Bruxelas assegura mais 20 milhões de testes rápidos para o início de 2021

Dada a necessidade de testagem, que as campanhas de vacinação não irão afetar, e a escassez dos testes PCR, a Bruxelas aprovou uma série de recomendações sobre estes processos e garantiu a compra de mais 20 milhões de testes rápidos, com um custo máximo de 100 milhões de euros.

A Comissão Europeia definiu esta segunda-feira regras comuns para a testagem rápida no bloco europeu, anunciando também a compra de mais de 20 milhões destes instrumentos de diagnóstico, conforme foi comunicado pelo gabinete de imprensa do órgão.

O comunicado da Comissão informa que estes testes estarão disponíveis a partir do início de 2021, tendo a operação de compra um custo máximo de 100 milhões de euros.

É recomendado aos Estados-membros que façam uso destes instrumentos numa estratégia de reforço da capacidade global de testagem, face à escassez dos testes PCR, a forma de diagnóstico mais fiável, e que para isso sejam formados e certificados profissionais de saúde em número suficiente para levar a cabo estas campanhas de testagem.

Além disso, a Comissão aponta o uso destes testes para casos sintomáticos, em situações de contacto com casos confirmados, em locais onde haja focos de infeção e até para projetos de testagem a larga escala, que inclua a população no seu todo de determinada região com elevadas taxas de positividade.

“Os testes rápidos de deteção de antigénios garantem-nos rapidez, fiabilidade e resultados imediatos para isolar os casos de COVID-19. Este aspeto é crucial para abrandar a propagação da pandemia”, afirmou Stella Kyriakides, comissária responsável pela Saúde e Segurança dos Alimentos.

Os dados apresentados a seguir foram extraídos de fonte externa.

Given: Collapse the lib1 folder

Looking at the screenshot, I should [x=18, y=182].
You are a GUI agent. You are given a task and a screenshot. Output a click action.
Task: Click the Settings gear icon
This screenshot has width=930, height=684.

“Os testes continuarão a ser fundamentais nos próximos meses, mesmo que comecemos a administrar as vacinas na UE a partir de 27 de dezembro. Ao mesmo tempo, precisamos de aumentar a capacidade de testagem para conseguirmos manter o vírus sob controlo. Para ajudar nestes esforços, assinámos hoje um contrato para fornecer aos Estados-Membros mais de 20 milhões de testes rápidos”, concluiu.